Often classed as a cliché and urban myth – but of course there are some factors that can be indicative of a Scandinavian:
Wearing all black, including a massive oversized scarf, hair in messy bun on top of head (or guys may be sporting a beard worthy of 2010 Hackney Central) – Danish
Trousers worn just that little too tight, with pointy shoes and slicked back hair (the male species) or white converse shoes (or similar flats) and rather hair straightened middle parting hair (females) – Swedish
All-weather practical jacket in bright colours, a practical back pack (containing one orange and a Kvikklunsj chocolate bar) – Norwegian
Scandinavians are not great at small talk, so if you spot one in a queue you can often confirm sighting if they keep a minimum of 1,5 metres away from you and look the other way. Spot 5-6 people standing with distance between then, you may have spotted a flock – especially rare in the wild.
In shops, Swedes especially can often be found looking for ticket machines (those that were popular in UK supermarkets deli counters in the 80’s).
Upon entry to any house
The Scandinavian will remove his or her shoes and leave them in the hallway, without being asked.
In their homes
Apartment with white walls, white floors, white skirting boards and white bed linen and all white kitchen with black counter top? You’ve likely spotted one. There may be some grey tones, too. No curtains? It’s a Dane. Overall, expect no carpets anywhere and a whole host of very practical storage solutions.
All will have an animal skin of some sort draped over a well designed chair. Reindeer, sheep or kitten.
Just joking about the kitten. But did you know a kitten is called a Killing in Danish? A Killing in Swedish means baby goat. See? You learn stuff every day.
Ps if you are planning to get a reindeer skin for a chair: don’t. They shed hairs, like ALL the time, forever. They are not good on chairs or floors, only on walls. You’ve been warned.
No sinks will have two separate taps and the bath has likely been exchanged for a practical walk-in shower for two. The toilet will have water-saving flush on it. It will all be white. You may experience very crappy toilet paper (“it’s better for the environment”).
In the fridge
The Dane will have an old tube of remoulade dressing and some rye bread.
All of them will have a bar of Marabou/Freia and some salty liquorice in the cupboard for emergencies.
Spaghetti with ketchup? Bingo. Other comfort foods include hotdogs with a lot of toppings, open sandwiches of all kinds and fish balls.
The Scandinavian will be at work early because back home, he will start before 8 am. By 9:30 it is time for a coffee break where he will place his mouth under the spout of the office espresso machine and press ‘double shot’ several times (Repeat at 2 pm for afternoon fika).
You can spot him because by 11:30, it is lunch time and he starts to feel it. Packed lunch, with mellemlagningspapir (middle layer paper). Norwegians and Danes are especially fond of packed lunches with sweaty cheese and soggy cucumber. The Swedes, being more sophisticated, can be harder to spot as they happily blend in the hot-lunch crowd.

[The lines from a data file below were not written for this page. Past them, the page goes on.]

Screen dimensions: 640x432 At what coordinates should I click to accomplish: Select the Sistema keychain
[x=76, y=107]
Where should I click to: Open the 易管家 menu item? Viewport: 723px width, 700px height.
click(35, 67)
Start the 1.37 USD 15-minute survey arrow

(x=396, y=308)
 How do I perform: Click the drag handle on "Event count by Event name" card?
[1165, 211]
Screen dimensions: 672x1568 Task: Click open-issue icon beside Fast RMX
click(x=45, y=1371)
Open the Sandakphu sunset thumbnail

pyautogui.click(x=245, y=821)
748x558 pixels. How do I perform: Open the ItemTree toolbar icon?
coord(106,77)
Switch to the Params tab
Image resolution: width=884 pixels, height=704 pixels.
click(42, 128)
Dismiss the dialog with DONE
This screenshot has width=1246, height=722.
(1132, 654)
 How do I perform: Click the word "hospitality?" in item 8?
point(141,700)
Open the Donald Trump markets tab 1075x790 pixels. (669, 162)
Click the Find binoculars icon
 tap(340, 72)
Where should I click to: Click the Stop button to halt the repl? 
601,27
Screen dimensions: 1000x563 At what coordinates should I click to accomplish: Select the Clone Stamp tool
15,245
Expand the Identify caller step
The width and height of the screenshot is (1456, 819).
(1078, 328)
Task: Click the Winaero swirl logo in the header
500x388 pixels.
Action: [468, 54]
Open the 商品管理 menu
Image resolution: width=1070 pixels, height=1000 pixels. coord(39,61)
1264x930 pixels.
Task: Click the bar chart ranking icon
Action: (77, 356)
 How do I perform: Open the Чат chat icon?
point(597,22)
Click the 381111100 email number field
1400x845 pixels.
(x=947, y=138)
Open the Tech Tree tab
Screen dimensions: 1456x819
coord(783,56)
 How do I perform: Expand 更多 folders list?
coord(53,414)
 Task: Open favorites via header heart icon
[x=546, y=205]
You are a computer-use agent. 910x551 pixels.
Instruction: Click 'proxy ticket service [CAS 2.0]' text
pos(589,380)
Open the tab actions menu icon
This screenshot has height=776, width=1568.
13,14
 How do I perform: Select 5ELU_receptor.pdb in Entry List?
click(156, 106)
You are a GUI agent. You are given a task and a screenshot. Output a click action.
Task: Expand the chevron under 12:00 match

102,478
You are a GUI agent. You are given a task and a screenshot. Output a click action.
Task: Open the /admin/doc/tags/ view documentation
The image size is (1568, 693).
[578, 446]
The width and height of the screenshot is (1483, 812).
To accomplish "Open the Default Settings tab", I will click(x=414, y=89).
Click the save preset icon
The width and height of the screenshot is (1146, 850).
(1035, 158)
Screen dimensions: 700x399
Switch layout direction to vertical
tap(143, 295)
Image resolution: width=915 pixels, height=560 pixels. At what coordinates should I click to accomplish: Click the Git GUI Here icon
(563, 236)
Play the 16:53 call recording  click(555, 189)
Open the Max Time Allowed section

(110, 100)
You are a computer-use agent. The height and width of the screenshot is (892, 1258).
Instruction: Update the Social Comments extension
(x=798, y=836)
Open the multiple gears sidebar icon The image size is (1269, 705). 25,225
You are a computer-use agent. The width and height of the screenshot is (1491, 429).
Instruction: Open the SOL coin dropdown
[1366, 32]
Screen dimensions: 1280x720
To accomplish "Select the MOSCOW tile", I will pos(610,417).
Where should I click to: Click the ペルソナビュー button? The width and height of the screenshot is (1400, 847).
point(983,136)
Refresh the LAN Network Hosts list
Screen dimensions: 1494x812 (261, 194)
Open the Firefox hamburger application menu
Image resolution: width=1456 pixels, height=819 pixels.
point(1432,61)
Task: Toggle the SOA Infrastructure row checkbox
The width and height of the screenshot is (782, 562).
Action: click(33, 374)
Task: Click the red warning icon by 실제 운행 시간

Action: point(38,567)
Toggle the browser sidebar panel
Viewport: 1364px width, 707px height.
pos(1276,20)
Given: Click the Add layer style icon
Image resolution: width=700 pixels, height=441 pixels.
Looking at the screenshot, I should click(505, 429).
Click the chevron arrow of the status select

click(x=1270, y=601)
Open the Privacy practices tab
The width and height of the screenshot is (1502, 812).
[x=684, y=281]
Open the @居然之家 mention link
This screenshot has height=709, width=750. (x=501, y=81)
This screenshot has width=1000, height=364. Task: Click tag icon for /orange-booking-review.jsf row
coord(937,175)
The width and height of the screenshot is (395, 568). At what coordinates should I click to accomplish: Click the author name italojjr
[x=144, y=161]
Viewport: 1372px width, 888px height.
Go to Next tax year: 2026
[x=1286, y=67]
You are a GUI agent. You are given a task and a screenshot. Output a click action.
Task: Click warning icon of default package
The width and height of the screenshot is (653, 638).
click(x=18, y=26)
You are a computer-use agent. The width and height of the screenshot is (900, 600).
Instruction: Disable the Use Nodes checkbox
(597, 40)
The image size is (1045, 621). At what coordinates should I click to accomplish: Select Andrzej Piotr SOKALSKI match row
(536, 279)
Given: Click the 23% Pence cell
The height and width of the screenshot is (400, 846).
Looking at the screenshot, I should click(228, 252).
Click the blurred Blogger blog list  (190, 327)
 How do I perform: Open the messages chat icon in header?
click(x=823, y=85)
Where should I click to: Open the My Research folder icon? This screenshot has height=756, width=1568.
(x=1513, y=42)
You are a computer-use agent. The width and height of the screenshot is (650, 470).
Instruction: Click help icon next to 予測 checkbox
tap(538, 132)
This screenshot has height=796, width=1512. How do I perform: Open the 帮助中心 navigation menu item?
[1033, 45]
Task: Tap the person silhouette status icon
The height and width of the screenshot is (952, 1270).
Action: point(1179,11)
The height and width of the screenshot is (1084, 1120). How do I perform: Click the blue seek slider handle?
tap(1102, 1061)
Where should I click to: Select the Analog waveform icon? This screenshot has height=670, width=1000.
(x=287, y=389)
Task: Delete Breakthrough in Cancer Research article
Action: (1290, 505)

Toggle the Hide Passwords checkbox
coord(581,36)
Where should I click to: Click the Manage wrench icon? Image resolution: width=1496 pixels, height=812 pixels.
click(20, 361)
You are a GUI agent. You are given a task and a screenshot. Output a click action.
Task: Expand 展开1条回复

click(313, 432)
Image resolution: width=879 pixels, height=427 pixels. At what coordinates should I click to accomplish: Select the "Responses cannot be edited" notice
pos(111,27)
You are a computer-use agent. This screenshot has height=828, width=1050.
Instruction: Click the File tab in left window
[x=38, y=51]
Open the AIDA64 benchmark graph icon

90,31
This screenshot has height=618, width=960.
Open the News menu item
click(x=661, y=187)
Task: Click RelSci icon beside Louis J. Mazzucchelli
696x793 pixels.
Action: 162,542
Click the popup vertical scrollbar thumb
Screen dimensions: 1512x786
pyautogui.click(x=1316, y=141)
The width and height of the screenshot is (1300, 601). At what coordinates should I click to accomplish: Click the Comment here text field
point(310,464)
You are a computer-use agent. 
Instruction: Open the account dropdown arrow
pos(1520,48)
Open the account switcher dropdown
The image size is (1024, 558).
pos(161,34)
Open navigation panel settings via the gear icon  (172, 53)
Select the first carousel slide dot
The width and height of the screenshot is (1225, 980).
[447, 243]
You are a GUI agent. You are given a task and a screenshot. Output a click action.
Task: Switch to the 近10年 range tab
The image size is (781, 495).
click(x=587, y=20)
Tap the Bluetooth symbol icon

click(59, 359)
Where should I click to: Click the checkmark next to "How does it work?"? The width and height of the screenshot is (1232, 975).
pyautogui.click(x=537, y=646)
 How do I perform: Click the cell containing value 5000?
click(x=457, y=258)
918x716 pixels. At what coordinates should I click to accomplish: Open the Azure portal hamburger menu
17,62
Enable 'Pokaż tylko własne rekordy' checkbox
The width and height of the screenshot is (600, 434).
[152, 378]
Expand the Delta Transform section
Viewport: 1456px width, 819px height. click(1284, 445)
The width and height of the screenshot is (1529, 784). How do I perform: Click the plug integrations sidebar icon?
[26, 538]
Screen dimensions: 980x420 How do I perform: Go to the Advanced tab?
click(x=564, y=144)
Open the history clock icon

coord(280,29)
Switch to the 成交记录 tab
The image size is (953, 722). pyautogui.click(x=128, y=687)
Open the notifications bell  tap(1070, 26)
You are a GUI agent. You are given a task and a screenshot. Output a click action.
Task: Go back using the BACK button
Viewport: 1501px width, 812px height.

If you spot someone in your office who is always out the door at 16:31, he or she may be Scandinavian. It is perfectly natural to do this back home, as anyone who stays late is often considered to be a negative influence in the work place. Also known as a ‘morakker’ (you don’t want to be THAT guy).
Drawing by Jenny K Blake/Ikke sant.
A Scandinavian will automatically reach for a share bag of crisps on a Friday night. There is probably also a bowl of holiday flavoured dip on the side. Holiday is a flavour in Scandinavia where you can get many things flavoured like your last holiday (?!)
Someone who eats half a kilo of pick’n’mix on a Saturday without a hint of shame? Yes, a Scandinavian. It’s called Lördagsgodis and it is always allowed on Saturdays. No other days, though. He or she will have a light dinner, because, well, Lagom.
How are you?
You can single one out quickly simply by saying ‘how are you’? A Scandinavian – Danes especially – will tell you EXACTLY how they are feeling. With all the details. Avoid this test if in a hurry.
Swedes can be easy to spot as they have a habit of announcing to the world when they need to pee. Board meeting, family dinner – it matters not – I NEED TO PEE.
Wondering if someone is Scandi whilst you are at a brunch? Simply go up and cut the cheese in a weird angle. Most Scandinavians will follow behind you and ‘correct’ your cheese slicing crime, often in silence, using the appropriate tool. This is the Scandi contribution to the World Order.
A million candles
The sun goes down and you wonder if the person you are with is a Scandi. Do they walk around turning on many little lamps in the room? (Approximately 7 lamps per 12m2) How many candles? Scandinavians thrive in a cosy atmosphere and will always attempt to create hygge and mys in the dark.
Scented candles? Be vary of a possible imposter as Scandinavians don’t often use scented candles.
If he or she has two single duvets on the bed instead of a large double, you’ve got yourself a Scandinavian. It’s just nicer that way.